Compared with placebo patients, those who took thalidomide had lost significantly less bone-free arm muscle area at week 4 (average gain of 1 cm3 vs. average loss of 4.6 cm3) and week 8 (loss of 0.5 cm3 vs. loss of 8.4 cm3). Global health scores and physical functioning did not differ significantly between the two groups. No significant difference in survival occurred.

Colonic Biopsies in Chronic Diarrhea

About 80% of chronic diarrhea patients with no abnormalities on colonoscopy undergo colonic biopsy, according to the largest study to examine the biopsy rate in such patients.

Of 5,565 patients with no colonoscopic abnormality, 4,410 had colonoscopic biopsy during 2000-2003; they were treated by 580 GI specialists in 24 states, reported Gavin C. Harewood, M.D., of the Mayo Clinic, Rochester, Minn., and his associates (Gastrointest. Endosc. 2005;61:371-5).

Expert consensus says that all chronic diarrhea patients with normal endoscopic findings should have the colon biopsied to look for microscopic colitis. Sigmoidoscopy may be most appropriate for young patients with chronic watery diarrhea without blood or pus in the stool who do not have irritable bowel syndrome by clinical criteria, suggested Lawrence R. Schiller, M.D., of Baylor University, Dallas, Tex., in an editorial (Gastrointest. Endosc. 2005;61:376-7).

Colonoscopy with biopsy of the left and right colon would be appropriate for older patients (because they have a higher risk of colonic or ileal pathology) or any patient with alarming findings, Dr. Schiller added.

Cetuximab in Metastatic Colorectal Ca

Cetuximab appears to yield the same response rate in metastatic colorectal tumors that test negative for epidermal growth factor receptors as it does in its original target population— patients who test positive for the receptor.
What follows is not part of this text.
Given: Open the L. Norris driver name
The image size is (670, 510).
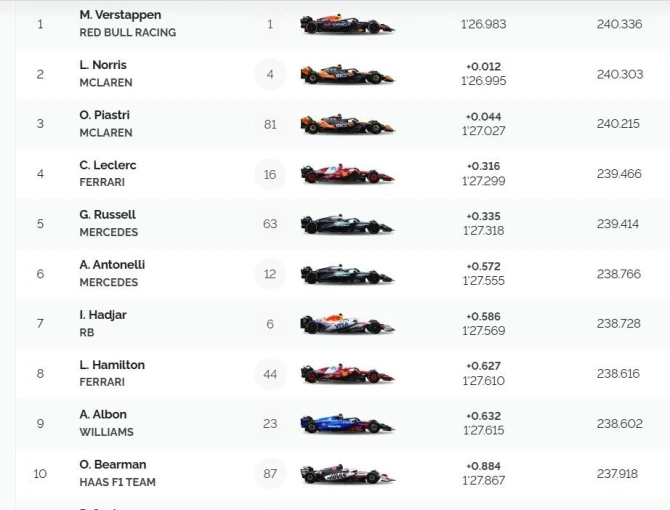Looking at the screenshot, I should (x=103, y=65).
The review of 16 EGFR-negative patients with metastatic colorectal cancer was conducted by Ki Young Chung, M.D., and colleagues at Memorial Sloan-Kettering Cancer Center, New York. Cetuximab (Erbitux) was used alone in 2 patients and in combination with irinotecan in 14 patients.

The findings suggest that “as currently used, immunohistochemistry testing for EGFR expression is a poor screening method for identifying patients with colorectal cancer who will not respond to cetuximab therapy,” wrote Neal J. Meropol, M.D., of Fox Chase Cancer Center, Philadelphia, in an editorial (J. Clin. Oncol. 2005;23:1791-3). Four patients experienced a partial response of greater than 50% reduction in the size of measurable lesions, whereas two patients had minor responses, with 32% and 39% reductions.

Some of the investigators reported financial interests in the form of research funding or consultant or advisory roles with ImClone Systems, which markets cetuximab.